İSTİHBARATIN BİR KISMI DA ALGIDIR.

Ama istihbaratta -işte işin poker kısmı bu noktada devreye giriyor- bazen algı gerçekten daha önemli hale gelir. Misal İsrail gizli servisi Mossad, o derece güçlü olmadığı halde ‘Çok güçlü bir servis olduğu’ yönündeki algıyı yıllar yılı işine geldiği için kullanmıştır.

Türkiye, bu tür yollara tevessül eden bir istihbarat mantalitesine sahip değildir. Ne var ki çok değil, bundan 44 yıl önce hükümetin darbeyi bile ülkemizdeki herhangi bir istihbarat kaynağından değil de İran’dan öğrendiğini hesaba kattığımızda geldiğimiz nokta önemlidir.

Milli İstihbarat Teşkilatı’nın, Türk Silahlı Kuvvetleri’nin komuta kademesinin 1960, 1971 ve 1980 darbelerinin planlarını sorumlu olduğu başbakanlara bildirmemiş olması istihbarat dünyasının dışına taşmış, herkesin bildiği bir sırdır.
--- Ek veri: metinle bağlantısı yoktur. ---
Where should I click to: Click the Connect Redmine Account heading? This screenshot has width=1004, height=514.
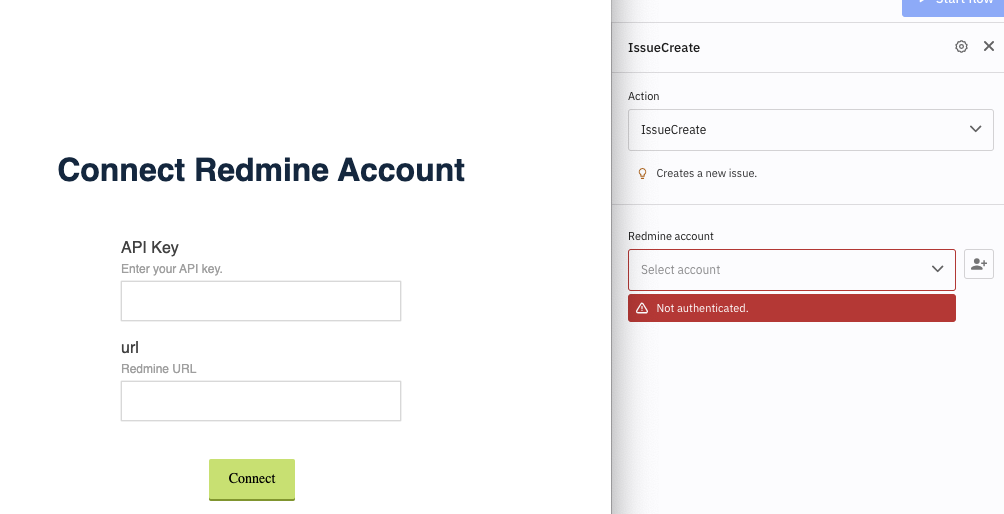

En bilinen örneklerden biri, 1971 yılında hükümetin cuntanın darbe planını Türk gizli servisinden değil, İran gizli servisi SAVAK’tan öğrenmiş olmasıdır. 1971 yılında dönemin Dışişleri Bakanı İhsan Sabri Çağlayangil, Şah Rıza Pehlevi’nin davetlisi olarak İran’a gittiğinde, Şah görüşme sırasında Çağlayangil’e “Birkaç ay içinde ordu Türkiye’de darbe yapacak” demiştir.

Bu, bir istihbarat zaafı da değildir; MİT vaktiyle ordu hegemonyası altında olduğu için darbeleri seçilmiş hükümetlere bildirmemiştir.

Şimdi durum farklıdır, Türk istihbaratı 2005’ten itibaren başlayan bir evrimle, 2010 ve 2016’daki sıçrayışlarla dâhili bir gizli servis olmaktan çıkmış, bölgesinde/periferisinde ve giderek küresel ölçekte etkili gizli servislerden biri haline gelmiştir. Gelgelelim bu etkiyi korumak için, özellikle şimdiki gibi puslu zamanlarda (İran Cumhurbaşkanı İbrahim Reisi’nin ölümü başlı başına havayı puslandıran bir olay) poker ve satranç stratejilerinin aynı anda uygulanması elzemdir.